Esta mañana me levanté, abrí el teléfono, y me encontré con el take del Provocador.
Cincuenta y ocho años de maldición. Campeones que no repiten. El núcleo envejecido. La resaca emocional del pico máximo. Todo muy prolijo, muy documentado, muy razonado.
Lo cerré. Me preparé un mate. Y pensé: este tipo nunca fue a Lusail.
Lo que la estadística no puede medir
Entiendo el argumento. Entiendo los números. Brasil 2006, España 2014, Alemania 2018 — todos los campeones vigentes que se cayeron solos. El patrón existe. No lo voy a negar.
Pero hay algo que ningún dato captura y que el Provocador, desde su escritorio con gráficos, no puede medir:
Esta selección sabe cómo ganar un Mundial.
No lo sabe de manera abstracta, teórica, histórica. Lo sabe en los músculos. Lo sabe en la forma en que Dibu Martínez se para antes de un penal, en la forma en que Cuti Romero sale a cortar una pelota larga como si el universo no tuviera alternativa. Este equipo tiene memoria muscular de campeón. Y eso es irreplicable.
Alemania 2018 cayó en grupos porque Löw nunca reconstruyó de verdad. España 2014 cayó porque Xavi, Iniesta y Villa ya no eran los mismos físicamente. ¿Y Argentina 2026? Scaloni lleva cuatro años construyendo una versión mejorada del equipo que ganó todo. No es el mismo equipo envejecido. Es el mismo ADN ganador con sangre nueva.
Scaloni ya lo hizo imposible una vez
El Provocador, en su única concesión a nuestra realidad, dice que Scaloni podría reconstruir. Y de inmediato le pone un asterisco: reconstruir y defender son cosas diferentes.
Tiene razón en la teoría. Tiene razón en que la presión no es la misma.
Pero lo que no tiene en cuenta es que Scaloni ya navegó la presión más insoportable del fútbol. Llegó al Mundial 2022 con el peso de 36 años de espera de un país entero sobre sus hombros. Con Messi — el mejor de la historia — sin su título más importante. Con una hinchada que alternaba entre la euforia y el terror cada cinco minutos.
Y lo manejó. Partido a partido hasta Lusail.
¿Me estás diciendo que ese mismo entrenador no puede con la presión de defender?

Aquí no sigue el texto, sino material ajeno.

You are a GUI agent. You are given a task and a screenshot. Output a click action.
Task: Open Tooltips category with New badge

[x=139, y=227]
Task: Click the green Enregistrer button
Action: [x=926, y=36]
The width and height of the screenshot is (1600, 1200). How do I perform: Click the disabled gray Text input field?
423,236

El recambio no es una promesa. Ya está aquí.
Sí, Di María se fue. Sí, el núcleo de Qatar tiene cuatro años más. Lo sabemos. Lo sentimos.

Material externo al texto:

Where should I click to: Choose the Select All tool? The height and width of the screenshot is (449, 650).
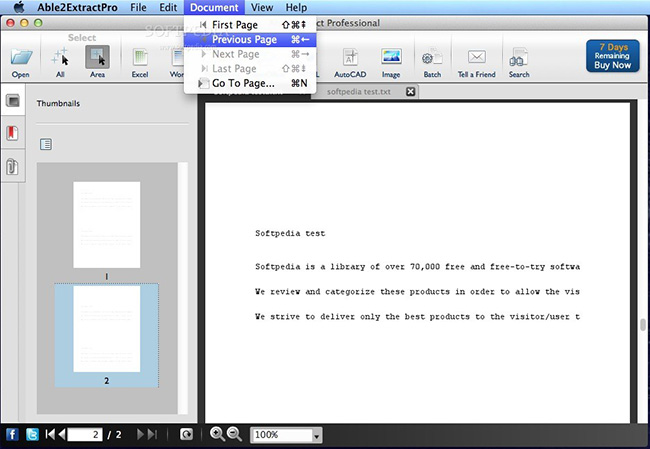point(60,58)
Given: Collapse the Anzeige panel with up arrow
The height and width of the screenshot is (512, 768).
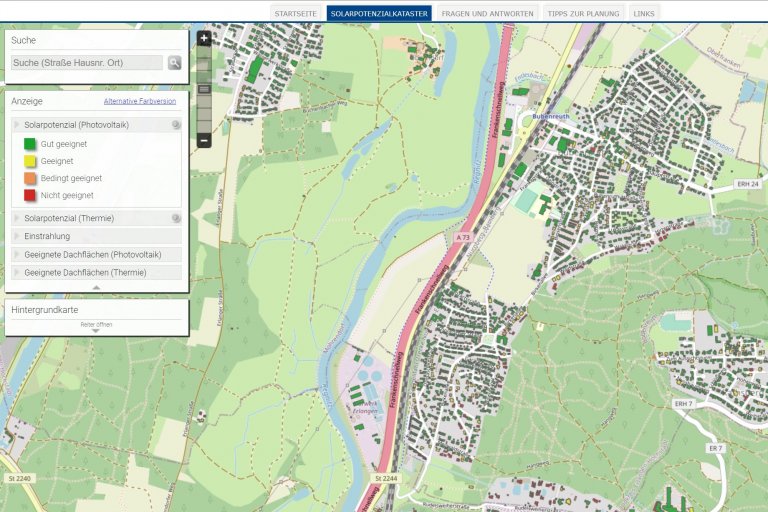Looking at the screenshot, I should [x=96, y=287].
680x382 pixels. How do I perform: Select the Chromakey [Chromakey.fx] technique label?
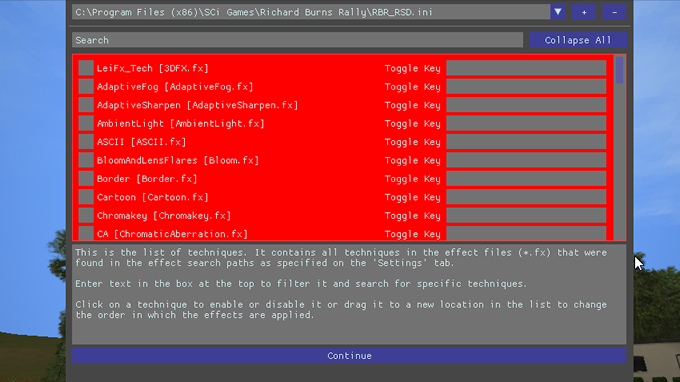(164, 215)
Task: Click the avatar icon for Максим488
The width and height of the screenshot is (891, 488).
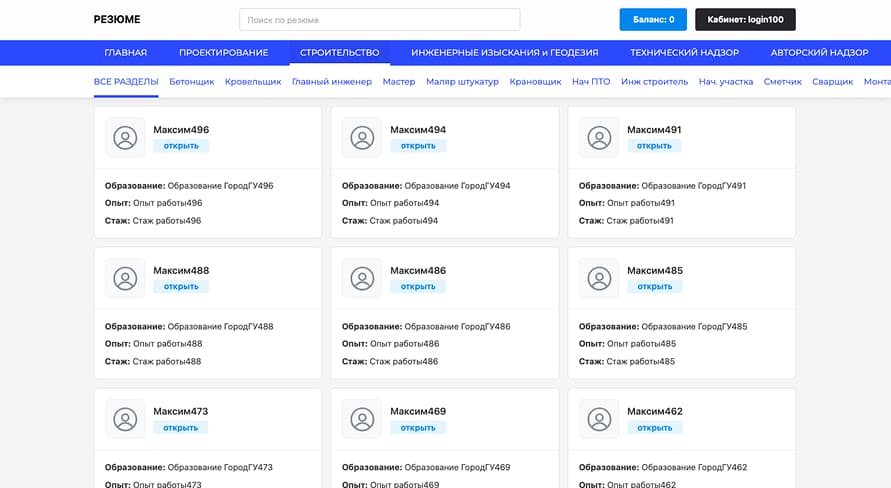Action: 125,278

Pero Echeverri ya tiene 19 años y juega como si tuviera 25. Garnacho tiene ese descaro que solo tienen los que no saben lo que es perder. Y Carboni — cuando ese pibe lleva veinte minutos en una cancha, el partido cambia de color.

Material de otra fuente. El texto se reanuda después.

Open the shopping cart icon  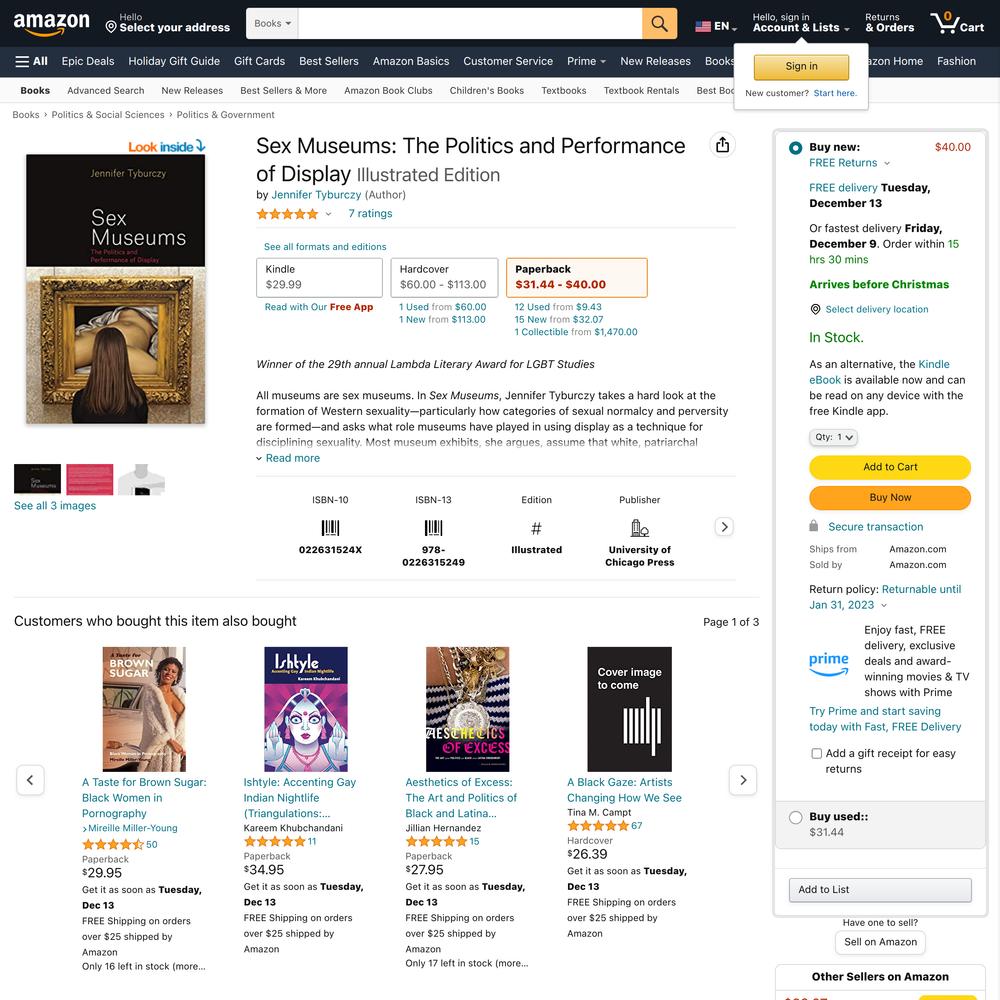[x=957, y=23]
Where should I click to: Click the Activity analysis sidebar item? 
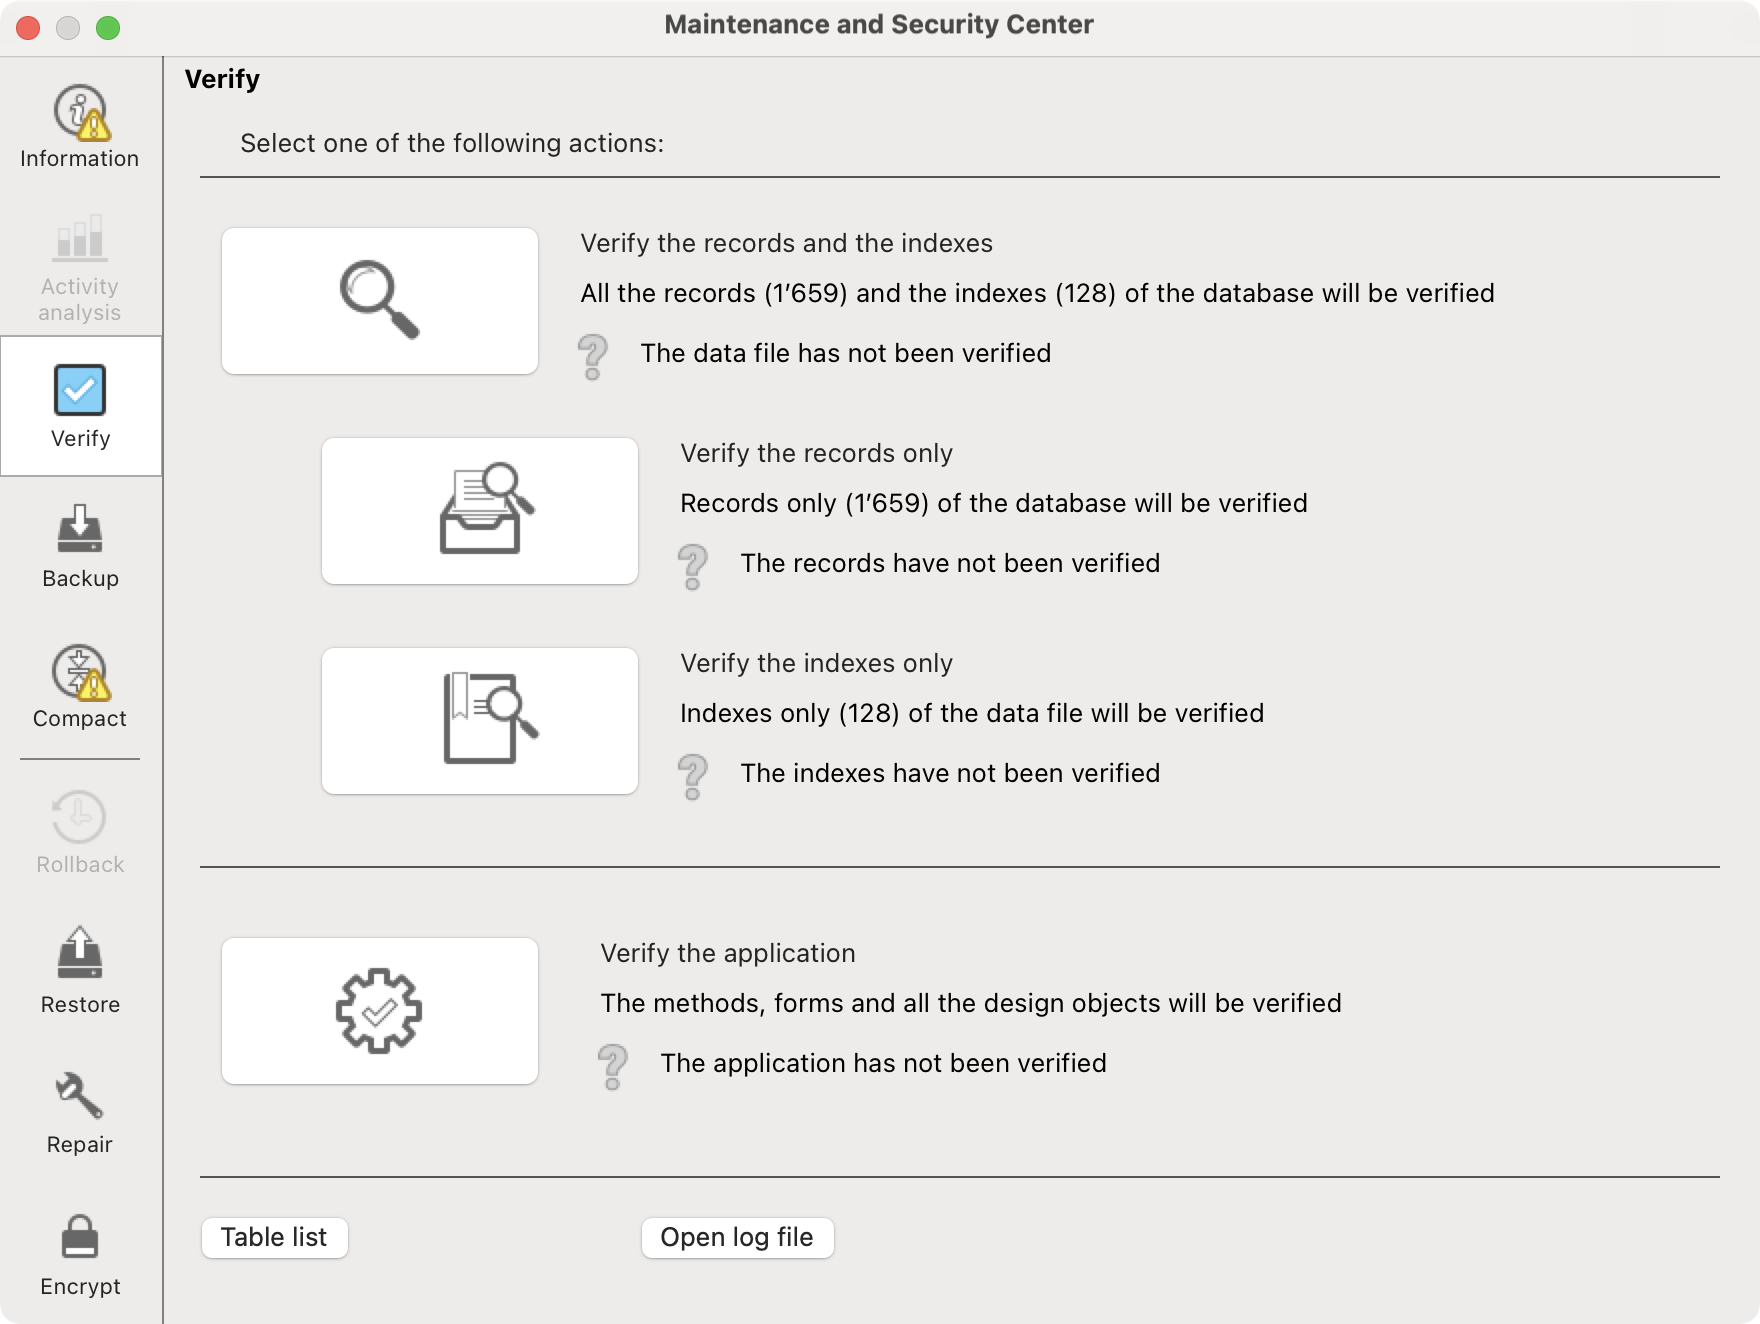80,267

Y lo más importante: los que quedan — Mac Allister, Julián Álvarez, Enzo Fernández — no llegan agotados. Llegan con la experiencia de Qatar y sin la ingenuidad de antes. Eso no es un equipo en declive. Es un equipo en su momento exacto.
El Grupo J es la puesta a punto perfecta
Argentina abre contra Austria, Jordania y Argelia. El Provocador hablaría de “grupo manejable pero sin garantías”. El hincha ve otra cosa: tres partidos para afinar la maquinaria antes de que empiece el torneo de verdad.
Scaloni tiene margen para repartir minutos, integrar a los jóvenes, y construir el equipo que va a competir en octavos con todo el motor encendido. Ante rivales que respetan pero que no asustan, eso es exactamente lo que necesita esta selección.
Para el Provocador, con respeto
No te lo tomo personal. El análisis estadístico tiene su lugar. Los patrones importan.
Pero el fútbol no se juega en hojas de cálculo. Se juega en canchas donde un grupo de seres humanos que creen en algo más grande que ellos mismos a veces hace lo imposible.
Esta selección ya hizo lo imposible una vez. Y la hinchada que estuvo en Qatar, que lloró en Buenos Aires, que todavía tiene la camiseta sin lavar, va a estar en Norteamérica de nuevo.
El Provocador puede seguir esperando. Nosotros vamos por la segunda.